→ **Work to be completed**:
Line by line, give the data again exactly as it appears.

──────

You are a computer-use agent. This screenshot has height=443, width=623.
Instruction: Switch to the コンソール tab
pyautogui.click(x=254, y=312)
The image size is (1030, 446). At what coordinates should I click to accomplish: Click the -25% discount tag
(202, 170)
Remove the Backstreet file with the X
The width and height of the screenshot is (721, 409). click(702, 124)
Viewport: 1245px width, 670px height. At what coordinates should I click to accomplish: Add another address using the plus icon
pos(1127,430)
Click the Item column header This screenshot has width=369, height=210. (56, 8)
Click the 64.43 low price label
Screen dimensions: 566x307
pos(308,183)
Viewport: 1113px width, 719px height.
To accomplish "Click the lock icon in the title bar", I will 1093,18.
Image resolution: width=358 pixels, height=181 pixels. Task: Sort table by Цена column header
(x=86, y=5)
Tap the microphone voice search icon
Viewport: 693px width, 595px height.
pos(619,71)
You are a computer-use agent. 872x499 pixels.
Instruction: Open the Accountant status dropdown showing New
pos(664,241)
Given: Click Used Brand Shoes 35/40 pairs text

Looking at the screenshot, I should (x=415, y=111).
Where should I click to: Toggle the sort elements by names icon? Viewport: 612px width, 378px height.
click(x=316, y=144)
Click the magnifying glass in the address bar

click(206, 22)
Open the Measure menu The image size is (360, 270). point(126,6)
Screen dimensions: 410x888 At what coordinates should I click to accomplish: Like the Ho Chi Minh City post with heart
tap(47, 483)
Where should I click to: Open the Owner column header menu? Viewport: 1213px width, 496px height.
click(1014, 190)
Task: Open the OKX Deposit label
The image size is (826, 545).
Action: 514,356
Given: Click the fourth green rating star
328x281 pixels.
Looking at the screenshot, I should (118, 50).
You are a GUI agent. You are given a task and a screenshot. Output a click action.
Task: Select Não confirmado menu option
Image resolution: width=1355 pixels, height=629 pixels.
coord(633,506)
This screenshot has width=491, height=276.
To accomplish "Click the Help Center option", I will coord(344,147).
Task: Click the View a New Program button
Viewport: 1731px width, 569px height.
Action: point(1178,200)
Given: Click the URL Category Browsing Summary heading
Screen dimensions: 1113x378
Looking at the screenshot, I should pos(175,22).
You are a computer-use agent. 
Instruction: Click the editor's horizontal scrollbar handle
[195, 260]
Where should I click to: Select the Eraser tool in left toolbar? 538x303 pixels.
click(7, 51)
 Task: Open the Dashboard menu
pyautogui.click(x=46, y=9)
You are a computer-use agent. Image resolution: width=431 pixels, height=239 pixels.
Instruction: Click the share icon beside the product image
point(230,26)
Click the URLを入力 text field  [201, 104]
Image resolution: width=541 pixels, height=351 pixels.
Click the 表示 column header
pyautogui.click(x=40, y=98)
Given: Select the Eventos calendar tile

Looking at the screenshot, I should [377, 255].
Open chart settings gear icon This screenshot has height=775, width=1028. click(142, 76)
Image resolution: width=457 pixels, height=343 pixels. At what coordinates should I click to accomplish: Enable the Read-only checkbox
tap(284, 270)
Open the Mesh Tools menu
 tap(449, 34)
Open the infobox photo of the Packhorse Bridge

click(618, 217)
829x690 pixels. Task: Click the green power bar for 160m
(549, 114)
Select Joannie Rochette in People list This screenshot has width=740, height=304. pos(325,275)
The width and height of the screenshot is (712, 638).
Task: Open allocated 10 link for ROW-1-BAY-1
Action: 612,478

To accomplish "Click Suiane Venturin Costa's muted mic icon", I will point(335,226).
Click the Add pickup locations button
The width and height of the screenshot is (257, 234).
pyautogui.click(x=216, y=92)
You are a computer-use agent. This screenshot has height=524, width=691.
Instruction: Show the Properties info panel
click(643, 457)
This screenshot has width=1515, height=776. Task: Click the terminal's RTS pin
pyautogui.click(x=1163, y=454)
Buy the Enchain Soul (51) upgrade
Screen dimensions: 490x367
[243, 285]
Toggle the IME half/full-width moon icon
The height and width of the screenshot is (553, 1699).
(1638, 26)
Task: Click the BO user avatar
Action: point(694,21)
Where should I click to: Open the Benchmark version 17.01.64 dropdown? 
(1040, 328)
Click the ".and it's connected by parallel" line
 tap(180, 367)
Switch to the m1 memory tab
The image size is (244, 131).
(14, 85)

──────

→ **Task response**:
You are a computer-use agent. This screenshot has height=443, width=623.
Instruction: Switch to the コンソール tab
pyautogui.click(x=254, y=312)
The image size is (1030, 446). At what coordinates should I click to accomplish: Click the -25% discount tag
(202, 170)
Remove the Backstreet file with the X
The width and height of the screenshot is (721, 409). click(702, 124)
Viewport: 1245px width, 670px height. At what coordinates should I click to accomplish: Add another address using the plus icon
pos(1127,430)
Click the Item column header This screenshot has width=369, height=210. (56, 8)
Click the 64.43 low price label
Screen dimensions: 566x307
pos(308,183)
Viewport: 1113px width, 719px height.
To accomplish "Click the lock icon in the title bar", I will 1093,18.
Image resolution: width=358 pixels, height=181 pixels. Task: Sort table by Цена column header
(x=86, y=5)
Tap the microphone voice search icon
Viewport: 693px width, 595px height.
pos(619,71)
You are a computer-use agent. 872x499 pixels.
Instruction: Open the Accountant status dropdown showing New
pos(664,241)
Given: Click Used Brand Shoes 35/40 pairs text

Looking at the screenshot, I should (x=415, y=111).
Where should I click to: Toggle the sort elements by names icon? Viewport: 612px width, 378px height.
click(x=316, y=144)
Click the magnifying glass in the address bar

click(206, 22)
Open the Measure menu The image size is (360, 270). point(126,6)
Screen dimensions: 410x888 At what coordinates should I click to accomplish: Like the Ho Chi Minh City post with heart
tap(47, 483)
Where should I click to: Open the Owner column header menu? Viewport: 1213px width, 496px height.
click(1014, 190)
Task: Open the OKX Deposit label
The image size is (826, 545).
Action: 514,356
Given: Click the fourth green rating star
328x281 pixels.
Looking at the screenshot, I should (118, 50).
You are a GUI agent. You are given a task and a screenshot. Output a click action.
Task: Select Não confirmado menu option
Image resolution: width=1355 pixels, height=629 pixels.
coord(633,506)
This screenshot has width=491, height=276.
To accomplish "Click the Help Center option", I will coord(344,147).
Task: Click the View a New Program button
Viewport: 1731px width, 569px height.
Action: point(1178,200)
Given: Click the URL Category Browsing Summary heading
Screen dimensions: 1113x378
Looking at the screenshot, I should pos(175,22).
You are a computer-use agent. 
Instruction: Click the editor's horizontal scrollbar handle
[195, 260]
Where should I click to: Select the Eraser tool in left toolbar? 538x303 pixels.
click(7, 51)
 Task: Open the Dashboard menu
pyautogui.click(x=46, y=9)
You are a computer-use agent. Image resolution: width=431 pixels, height=239 pixels.
Instruction: Click the share icon beside the product image
point(230,26)
Click the URLを入力 text field  [201, 104]
Image resolution: width=541 pixels, height=351 pixels.
Click the 表示 column header
pyautogui.click(x=40, y=98)
Given: Select the Eventos calendar tile

Looking at the screenshot, I should [377, 255].
Open chart settings gear icon This screenshot has height=775, width=1028. click(142, 76)
Image resolution: width=457 pixels, height=343 pixels. At what coordinates should I click to accomplish: Enable the Read-only checkbox
tap(284, 270)
Open the Mesh Tools menu
 tap(449, 34)
Open the infobox photo of the Packhorse Bridge

click(618, 217)
829x690 pixels. Task: Click the green power bar for 160m
(549, 114)
Select Joannie Rochette in People list This screenshot has width=740, height=304. pos(325,275)
The width and height of the screenshot is (712, 638).
Task: Open allocated 10 link for ROW-1-BAY-1
Action: 612,478

To accomplish "Click Suiane Venturin Costa's muted mic icon", I will point(335,226).
Click the Add pickup locations button
The width and height of the screenshot is (257, 234).
pyautogui.click(x=216, y=92)
You are a computer-use agent. This screenshot has height=524, width=691.
Instruction: Show the Properties info panel
click(643, 457)
This screenshot has width=1515, height=776. Task: Click the terminal's RTS pin
pyautogui.click(x=1163, y=454)
Buy the Enchain Soul (51) upgrade
Screen dimensions: 490x367
[243, 285]
Toggle the IME half/full-width moon icon
The height and width of the screenshot is (553, 1699).
(1638, 26)
Task: Click the BO user avatar
Action: point(694,21)
Where should I click to: Open the Benchmark version 17.01.64 dropdown? 
(1040, 328)
Click the ".and it's connected by parallel" line
 tap(180, 367)
Switch to the m1 memory tab
The image size is (244, 131).
(14, 85)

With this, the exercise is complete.